If, in fact, Cage in a cage is what you’re after, the inflatable sculpture will make its debut at the Australian music festival Splendour in the Grass, where it will be aptly located next to the craft beer station.

Photo: Hungry Castle.

The installation will first be on view at Splendour in the Grass. 
Photo: Courtesy of Hungry Castle.

While no official plans have been announced, the folks at Hungry Castle hope to see the squishy sculpture make a world tour, á la Florentijn Hofman‘s famed rubber duck. Oh no, more inane public art cluttering up our cities.

Barcelona-based Hungry Castle is a collaboration between Dave Glass and Kill Cooper. According to their website, the pair have been working together since 2011, making “big, playful things of cultural impact,” which they have dubbed “Cool Shit.” Okay.

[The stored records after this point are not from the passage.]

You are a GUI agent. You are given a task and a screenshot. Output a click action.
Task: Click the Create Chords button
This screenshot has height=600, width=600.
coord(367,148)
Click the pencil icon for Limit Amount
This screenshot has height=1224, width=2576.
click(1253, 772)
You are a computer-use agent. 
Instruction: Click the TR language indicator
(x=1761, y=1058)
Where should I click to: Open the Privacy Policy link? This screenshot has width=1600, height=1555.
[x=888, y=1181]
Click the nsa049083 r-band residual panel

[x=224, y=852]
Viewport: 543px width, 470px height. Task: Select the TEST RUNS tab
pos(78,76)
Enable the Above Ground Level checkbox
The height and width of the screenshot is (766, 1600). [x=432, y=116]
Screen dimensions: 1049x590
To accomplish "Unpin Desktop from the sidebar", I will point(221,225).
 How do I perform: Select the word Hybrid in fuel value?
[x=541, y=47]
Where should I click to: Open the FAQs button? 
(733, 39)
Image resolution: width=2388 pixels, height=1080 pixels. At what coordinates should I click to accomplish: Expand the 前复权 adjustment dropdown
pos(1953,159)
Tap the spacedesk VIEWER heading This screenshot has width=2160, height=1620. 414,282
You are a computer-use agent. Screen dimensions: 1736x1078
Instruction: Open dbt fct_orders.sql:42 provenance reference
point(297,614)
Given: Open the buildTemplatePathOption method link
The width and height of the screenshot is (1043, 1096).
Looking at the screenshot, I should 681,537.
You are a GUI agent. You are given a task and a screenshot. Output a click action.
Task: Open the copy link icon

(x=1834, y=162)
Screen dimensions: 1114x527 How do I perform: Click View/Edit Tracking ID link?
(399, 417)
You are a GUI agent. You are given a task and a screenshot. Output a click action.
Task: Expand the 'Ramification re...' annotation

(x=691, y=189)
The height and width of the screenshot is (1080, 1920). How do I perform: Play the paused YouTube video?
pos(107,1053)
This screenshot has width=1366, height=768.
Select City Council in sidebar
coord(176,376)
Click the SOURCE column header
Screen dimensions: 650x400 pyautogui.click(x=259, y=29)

The pair cites Shepard Fairey and Jeff Koons as artistic influences, and they have collaborated with brands like Adidas and HP.

Hungry Castle is also responsible for Laser Cat, a giant cat head that projects art through its laser beam eyes and premiered in 2014 at the ADC Festival of Art + Craft in Miami. While Koons and Fairey might be influences, it’s clear where the this team gets their real inspiration: the weird, wonderful world of the Internet.